Коляска, конфискованная у начальника фельдъегерского корпуса, поджидала меня.
—Любезный, вези на Петровку, — приказал я. — А там я тебя отпущу. Вернешься к подполковнику Касторскому. Передашь поклон от меня: очень он выручил нас.
Мы потратили целый час, чтобы добраться до дома. На Петровке происходило нечто невообразимое. По улице вперемешку тянулись подводы, скот и пешие. Живой поток двигался к бульвару и перетекал к Тверской. Горожане в спешном порядке покидали Москву, унося с собою все, что хватало сил унести, угоняли домашний скот.
Перед парадным стояла перевернутая телега. Разломанные колеса валялись в стороне. Я отпустил коляску и с тревогою вошел в дом.
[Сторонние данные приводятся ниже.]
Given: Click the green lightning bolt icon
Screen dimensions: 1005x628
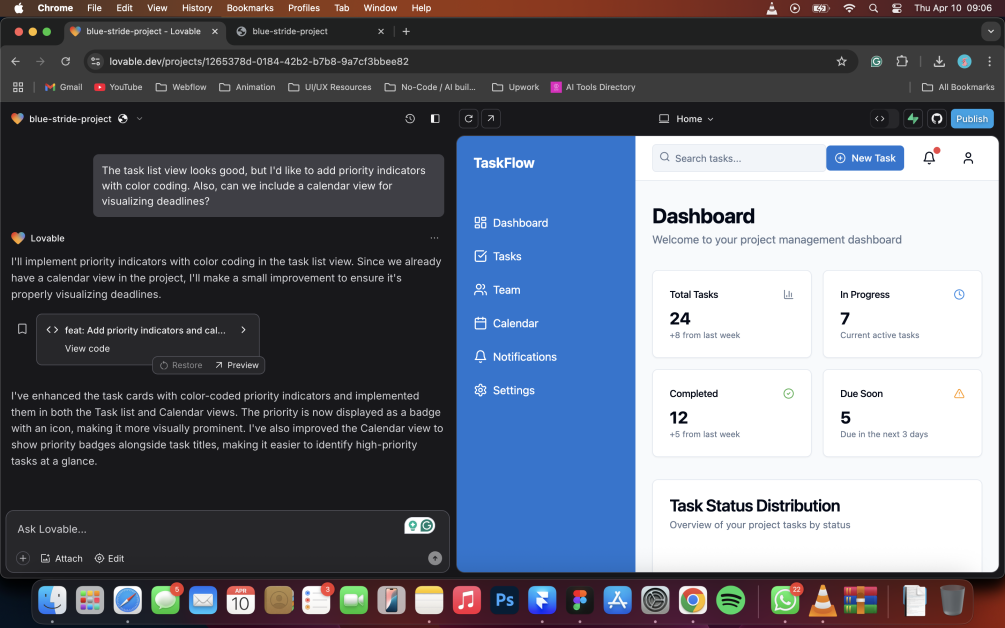Looking at the screenshot, I should point(912,119).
Недоброе предчувствие не обмануло меня.
— Барин, барин! Вот и вы! А тут едва до смертоубийства не дошло! — выпалила, увидав меня, Дуняша.
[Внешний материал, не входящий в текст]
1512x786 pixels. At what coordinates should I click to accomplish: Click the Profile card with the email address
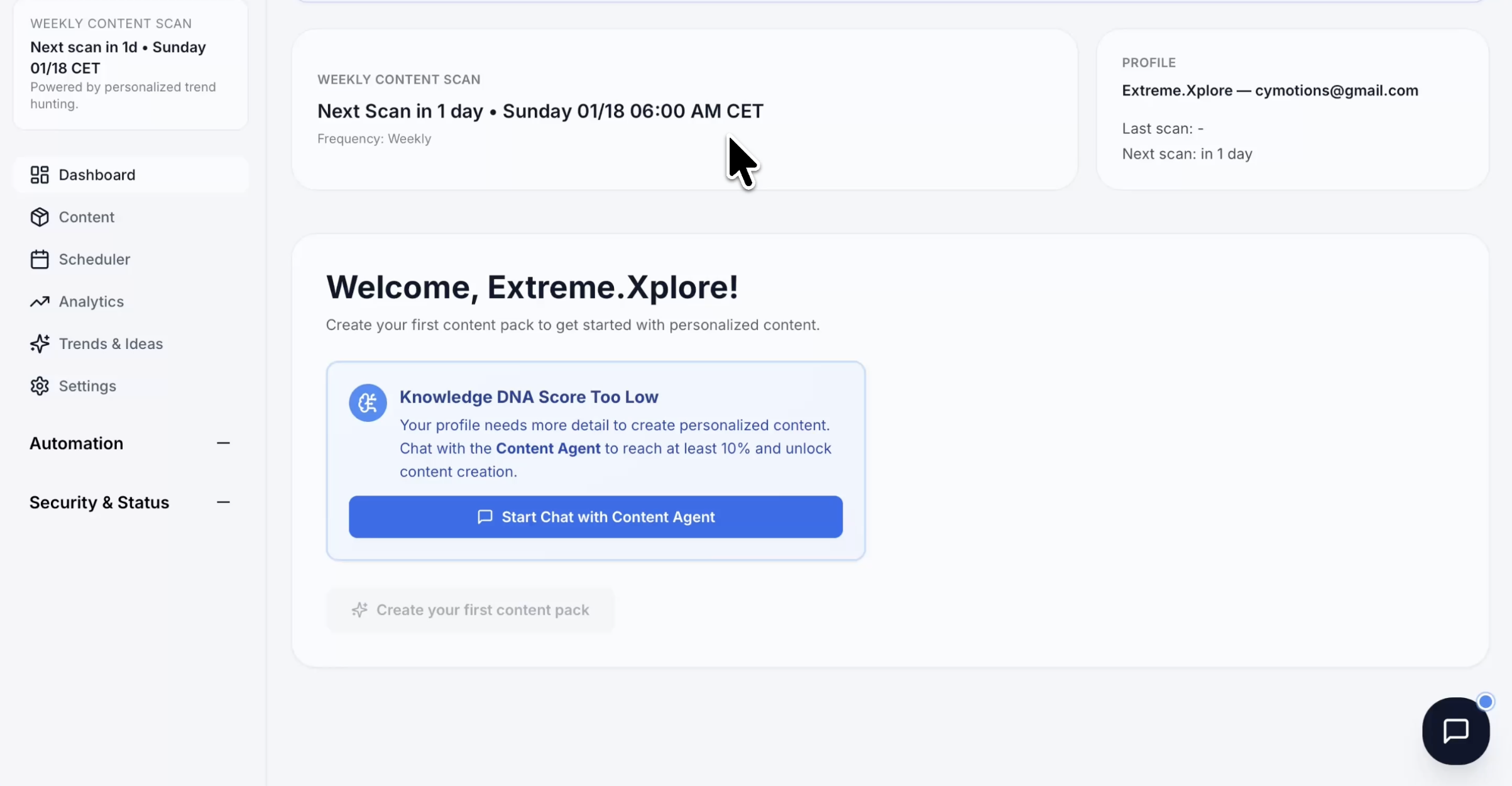click(1292, 109)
Появился Мартемьяныч. Его редкие волосы торчали в разные стороны, сюртук был разорван, рубашка выбилась наружу. Глаза горели от возбуждения и гнева. Словом, вид у Сергея Михайловича был таков, словно он только что участвовал в сражении и пока еще не знал, кто победил.
—Она наверху, — промолвил он таким тоном, словно я уже знал о чем-то страшном, случившемся с Жаклин.
Я бросился по лестнице на второй этаж, влетел в спальню. Жаклин лежала в постели. При моем появлении она вскрикнула и приподнялась на локте. Внезапно отворившаяся дверь напугала ее так, как будто она ждала, что кто-то может ворваться в дом и напасть на нее.
— Жаклин! Жаклин! — Я склонился к ней.
—Господи! Это ты! Ты!
—Что с тобою? Что случилось?
—Осторожно! Ты делаешь мне больно!
Под ее левым глазом темнела ссадина. Я потянулся к ней, но Жаклин отстранилась и показала мне правую руку. Предплечье рассекали свежие кровавые шрамы, какие мог бы оставить медведь, случись ему полоснуть когтями.
— Жаклин! Милая! Солнце мое! Что случилось?
— Господи! Я сама, сама виновата! Папа добыл новые подводы, телеги! Мы вышли встречать его…
—И что? — сорвалось у меня.
— Меня угораздило заговорить по-французски, — всхлипнула Жаклин.
Она уткнулась лбом в мое плечо и заплакала. Я осторожно обнял ее дрожащие плечи и прижал к себе.
—Это было так страшно! Так страшно! — шептала она. — Я думала, что толпа раздерет нас на части. Мы едва вырвались. Слава богу, остались целы.
—Ничего-ничего, все позади, — прошептал я.
— Они увели подводы, телегу разбили, — всхлипнула Жаклин. — Папенька с таким трудом нашел… У нас осталась единственная лошадь… та, на которой ты приехал из Петербурга…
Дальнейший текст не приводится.